その結果、カトリック教会の歴史から生まれた西洋化されたキリスト教こそ、聖書的なのであるかと思わせる伝統が出来上がってしまったのです。
しかし聖書を読めば、実は、私たちが今知っているキリスト教と言われるものは、聖書とはまるで違う様相を呈しているものであることがわかります。
それは、言ってみれば、ローマ帝国の歴史的遺産とでもいいましょうか、つまりは、ヨーロッパの歴史的遺産なのです。
ですから、建築様式や造形など、芸術的な価値や、歴史的な価値は存在しますが、だからと言って、それが聖書を代弁しているのではありません。
これは事実であって、私は信仰の問題を議論しようとしているのではありません。
キリスト教=聖書ではない
実は、キリスト教=(イコール)聖書ではないのです。なぜなら、私たちがキリスト教的だと感じているものの多くは、聖書の中には存在していないからです。
たとえば、十字架のあるとんがり屋根の教会堂。ステンドグラス、イコン、まばゆい装束に身を包んだ祭司。パイプオルガン、聖人など、言い出したらきりがありません。
もっと言えば、カトリック信者の方々には敬意を表しつつも、あえて言うなら、ローマ教皇という立場そのものが、聖書にはまったく登場しないものであるのです。
もちろん、監督者や牧師、執事のような立場は聖書にも登場しますし、人の集まるところ、そこには組織が存在しますから、人の集まりが保たれるための秩序は存在しています。

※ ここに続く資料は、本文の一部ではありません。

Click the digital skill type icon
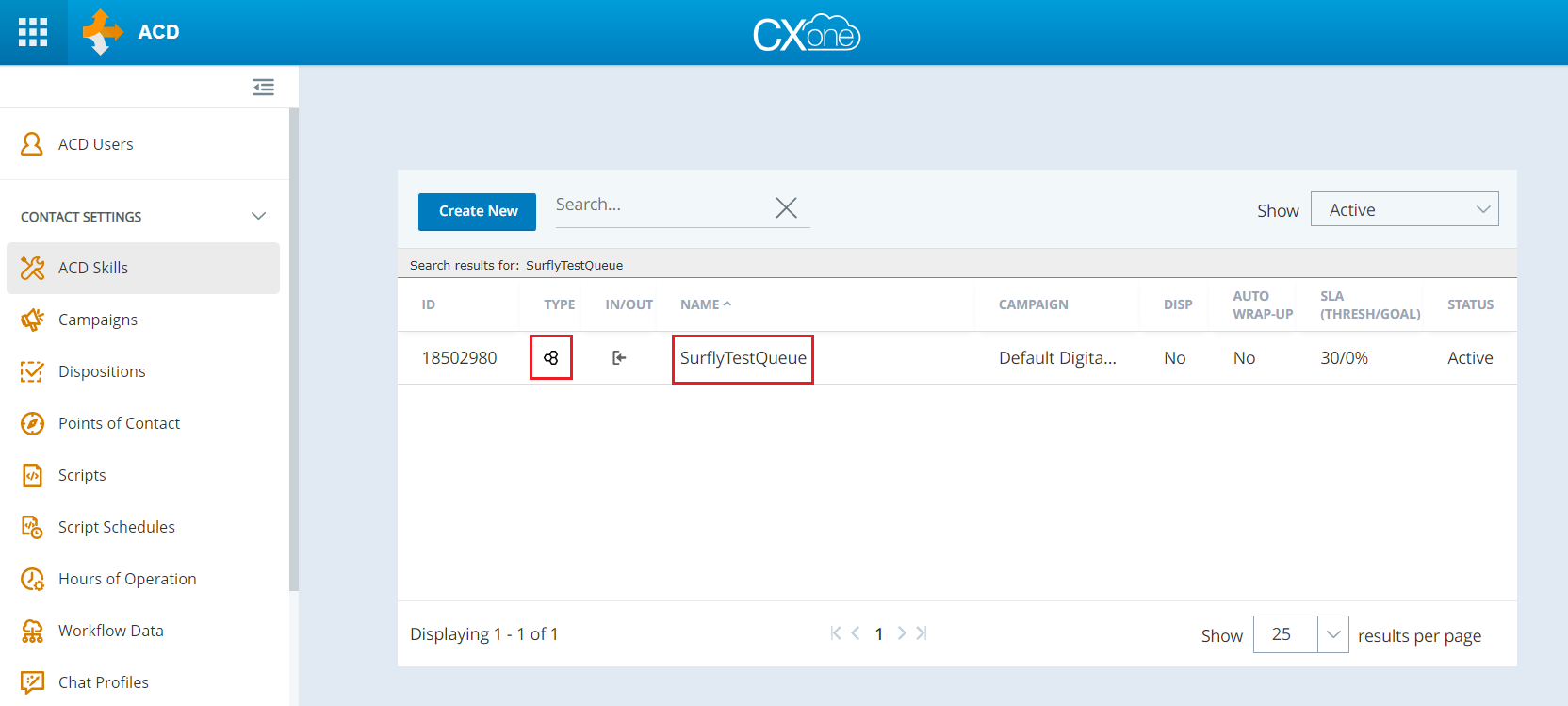The height and width of the screenshot is (706, 1568). 551,358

けれどもローマ教皇というのは、あくまでも、ローマカトリック教会の作り出したものであって聖書の中には存在しません。
(詳しくはコラム「キリストがキリスト教の創設者?」を参照)
私たち日本人がイメージするキリスト教というと、ほとんど決まって、レオナルドダビンチの「最後の晩餐」や、ヨーロッパ的な印象の強いものでしょう。
最後の晩餐の絵にしても、あれは中世ヨーロッパの芸術であって、あの場面はまるで聖書的ではありませんよ。そもそも、古代イスラエルの人々はテーブルについて食事をしなかったのですから。地面に座り車座になって食事をしたのです。
ですから、歴史の中でヨーロッパ化してしまったキリスト教は、実は聖書を正しく代弁していないというのが事実なのです。私はカトリック教会を批判している者でもなければ、喧嘩をうっているのでもありません。
キリスト教への反発は大いに結構
ところが、多くの人々は、カトリック教会に反発すること=聖書への反発となってしまうのです。これはとても悲しい現実ですね。
たとえば、芸術的センスの問題としてヨーロッパ的なものよりも、アジア的なものの方が好みだという人は、自動的に聖書から遠ざかってしまう傾向があります。
聖書は深淵な書物であるが故に、多くの誤解をも生み出していますが、その多くは、カトリック教会の歴史やヨーロッパや白人世界の侵略の歴史に対する疑問や反発に端を発しているものが多いというが本当のところではないでしょうか?
そういう意味で言うなら、そこにある不条理に反発を持つのは当然のことでもありますし、世界で唯一の被爆国である日本という国にすんでいる私たちは、欧米的な理屈の押しつけに対して、拒否感を抱いている側面もあると思います。
ですから、私はキリスト教に対する反発を抱くのは大いに結構なことだと思いますよ。
ただ、大事なのは、もう一度繰り返しますが、キリスト教的なものへの反発は、必ずしも聖書への反発とはならないということなのです。
これを読んでくださっている読者の中には、そのことが今イチわからない、という方もいるでしょうね。
このコラムのシリーズ「キリスト教を信じるな!」では、そのことについて少し触れてみます。
最後にもう一度繰り返しますよ。
「キリスト教は聖書を代弁していない」のです。
さらに言えば「聖書はキリスト教の教典ではない」のです。